Ich war kürzlich als Referent bei der Delegiertenversammlung der Arbeitsgemeinschaft missionarische Dienste (AMD) in Hannover, an der Thies Gundlach, der theologische Referent der EKD, „systematische Fehler des Erwartungsmanagements“ eingeräumt hat. Eine tolle Verbalakrobatik zur Beschreibung eines Phänomens, das nicht nur das Reformationsjubiläum betrifft. Die Veranstaltungen seien intensiv wahrgenommen worden, „waren aber zahlenmäßig nicht überlaufen“. Das kann ich nur bestätigen. Ich habe beim dezentralen Kirchentag im Magdeburger Dom vor 50 Männern gesprochen. Tolles Programm, dankbares Auditorium, aber quantitativ ziemlich kompakt. Das war mir nicht fremd, denn unsere Gemeindewachstumsbilanzen und Evangelisationserfolge laufen allesamt in der Rubrik „zahlenmäßig nicht überlaufen“. Na und? Was ist uns denn verheißen?
Man hatte sogar ein Meinungsforschungsinstitut mit einer repräsentativen Umfrage zum geistlichen Ertrag des Reformationsjubiläums beauftragt. Es kam raus, was für die Auftraggeber der Erhebung wahrscheinlich schon vorher feststand. Nur zehn Prozent hätten geistlich profitiert. Nur zehn Prozent? Was hat man denn erwartet? 50 Prozent? Eine Erweckung? Oder dass Margot Käßmann jetzt einen ständigen Sitz in der theologischen Kommission „Congregatio pro doctrina fidei“ in Rom erhält?
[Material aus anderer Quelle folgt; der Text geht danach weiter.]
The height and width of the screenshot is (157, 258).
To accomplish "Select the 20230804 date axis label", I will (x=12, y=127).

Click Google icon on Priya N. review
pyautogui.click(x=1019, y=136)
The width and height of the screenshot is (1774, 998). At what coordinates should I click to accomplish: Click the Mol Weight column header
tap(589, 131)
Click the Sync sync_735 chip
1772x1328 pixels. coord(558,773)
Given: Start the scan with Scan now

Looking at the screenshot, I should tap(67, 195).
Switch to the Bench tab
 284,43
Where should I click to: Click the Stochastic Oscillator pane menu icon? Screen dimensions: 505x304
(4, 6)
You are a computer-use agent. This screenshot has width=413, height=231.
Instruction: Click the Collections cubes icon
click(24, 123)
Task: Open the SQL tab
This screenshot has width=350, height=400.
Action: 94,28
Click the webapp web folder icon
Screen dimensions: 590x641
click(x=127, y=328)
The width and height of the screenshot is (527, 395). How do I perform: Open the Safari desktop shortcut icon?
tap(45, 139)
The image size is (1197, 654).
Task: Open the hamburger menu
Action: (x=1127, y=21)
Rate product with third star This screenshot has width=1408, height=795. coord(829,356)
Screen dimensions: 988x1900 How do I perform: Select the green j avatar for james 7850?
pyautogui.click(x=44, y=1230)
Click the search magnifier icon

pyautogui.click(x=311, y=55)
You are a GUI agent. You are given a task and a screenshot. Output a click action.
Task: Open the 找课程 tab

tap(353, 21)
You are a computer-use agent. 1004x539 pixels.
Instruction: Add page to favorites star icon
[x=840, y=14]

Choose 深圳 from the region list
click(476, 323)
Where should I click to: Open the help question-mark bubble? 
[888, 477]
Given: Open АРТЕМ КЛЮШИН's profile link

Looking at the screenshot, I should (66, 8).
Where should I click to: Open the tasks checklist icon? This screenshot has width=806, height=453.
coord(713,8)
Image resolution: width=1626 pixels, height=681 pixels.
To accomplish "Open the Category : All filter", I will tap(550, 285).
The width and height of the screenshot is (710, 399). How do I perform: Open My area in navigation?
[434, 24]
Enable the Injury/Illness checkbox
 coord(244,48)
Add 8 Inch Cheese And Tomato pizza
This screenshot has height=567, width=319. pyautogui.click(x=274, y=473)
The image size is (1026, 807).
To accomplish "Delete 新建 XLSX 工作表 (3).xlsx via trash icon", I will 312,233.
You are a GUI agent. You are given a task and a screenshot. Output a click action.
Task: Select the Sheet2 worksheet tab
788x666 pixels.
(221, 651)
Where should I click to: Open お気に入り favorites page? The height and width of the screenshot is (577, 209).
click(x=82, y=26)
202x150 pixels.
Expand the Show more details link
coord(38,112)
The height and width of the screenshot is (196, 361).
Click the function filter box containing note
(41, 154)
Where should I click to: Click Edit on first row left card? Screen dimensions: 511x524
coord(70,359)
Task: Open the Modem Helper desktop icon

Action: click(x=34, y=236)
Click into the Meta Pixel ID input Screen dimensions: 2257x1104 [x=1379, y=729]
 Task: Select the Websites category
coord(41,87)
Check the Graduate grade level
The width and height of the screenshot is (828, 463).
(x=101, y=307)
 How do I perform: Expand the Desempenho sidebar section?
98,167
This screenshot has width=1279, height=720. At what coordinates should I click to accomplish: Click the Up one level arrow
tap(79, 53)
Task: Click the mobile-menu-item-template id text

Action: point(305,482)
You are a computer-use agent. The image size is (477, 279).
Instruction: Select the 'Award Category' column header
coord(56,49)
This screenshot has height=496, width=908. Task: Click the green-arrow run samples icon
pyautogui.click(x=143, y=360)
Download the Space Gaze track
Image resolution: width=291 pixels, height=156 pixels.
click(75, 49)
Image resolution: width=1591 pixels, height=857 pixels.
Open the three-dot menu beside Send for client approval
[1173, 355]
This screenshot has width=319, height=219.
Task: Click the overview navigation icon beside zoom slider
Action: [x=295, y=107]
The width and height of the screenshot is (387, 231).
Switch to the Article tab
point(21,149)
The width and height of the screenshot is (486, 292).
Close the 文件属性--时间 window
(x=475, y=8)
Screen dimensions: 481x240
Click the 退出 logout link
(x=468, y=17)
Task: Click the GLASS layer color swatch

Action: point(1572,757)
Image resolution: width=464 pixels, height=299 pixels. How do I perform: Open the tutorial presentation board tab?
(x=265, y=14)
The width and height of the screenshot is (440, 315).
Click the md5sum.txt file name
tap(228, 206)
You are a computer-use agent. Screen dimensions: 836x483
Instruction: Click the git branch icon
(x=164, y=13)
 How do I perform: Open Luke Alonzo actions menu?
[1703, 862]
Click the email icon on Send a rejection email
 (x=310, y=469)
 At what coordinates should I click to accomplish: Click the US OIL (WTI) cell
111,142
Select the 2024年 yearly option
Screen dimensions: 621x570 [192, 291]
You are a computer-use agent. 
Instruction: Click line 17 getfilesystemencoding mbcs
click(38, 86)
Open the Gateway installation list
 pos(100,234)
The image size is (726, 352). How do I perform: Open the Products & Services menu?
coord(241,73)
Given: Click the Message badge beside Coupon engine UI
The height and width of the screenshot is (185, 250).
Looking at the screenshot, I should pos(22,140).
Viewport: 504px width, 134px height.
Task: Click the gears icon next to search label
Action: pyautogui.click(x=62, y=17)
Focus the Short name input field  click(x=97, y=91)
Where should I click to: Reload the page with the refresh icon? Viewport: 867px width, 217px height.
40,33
Zehn Prozent liegt im biblischen Trend
Würden wir die evangelikalen Angebote wie den Christustag oder früher das „Jahr der Bibel“ und die Aktion ProChrist auch einer solchen Ergebnisprüfung unterziehen? Es ist immer zu wenig, es kostet immer zu viel, es hätten viel mehr kommen können. Das passt immer. Zehn Prozent liegt im biblischen Trend. Einer von zehn kam zurück und bedankte sich (Lukas 17,11–19). Ist das nichts?
Natürlich muss man den Blick auf künftige Planungen realistische Auswertungen betreiben. Nörgeln gehört auch zum christlichen Mediengeschäft. Aber als überzeugter und engagierter Mitgestalter dieses Festjahres weigere ich mich, das geistliche Ergebnis in quantitativen Bilanzen zu messen. Wo Menschen vom Evangelium erreicht und von Gott berührt wurden und ein neues Verständnis für die vier „Soli“ der Reformation geweckt wurde, da war nichts vergeblich.
Wo Menschen miteinander die Bibel gelesen oder begeistert beim Lutheroratorium mitgesungen haben, da ist Frucht entstanden. Eine biologisch organische Folge der Saat, für die ich dankbar bin, die ich aber nicht quantitativ bilanzieren muss, weil geistliche Wirkungen nun mal qualitativer Natur und darum zahlenmäßig irrelevant sind. Vieles, was wir im normalen Gemeindealltag versuchen, bleibt „zahlenmäßig unterlaufen“, weit unter der Zehn-Prozent-Effizienz, aber es lohnt sich. Wenn einer von zehn dankbar zurückkehrt, dann war nichts zu viel und nichts vergeblich. Mag das quantitative Ergebnis noch so mickrig sein, wir bleiben dran und schämen uns nicht für ein fehlerhaftes Erwartungsmanagement. Ich wäre wieder dabei, auch wenn die Welt voll Teufel wär.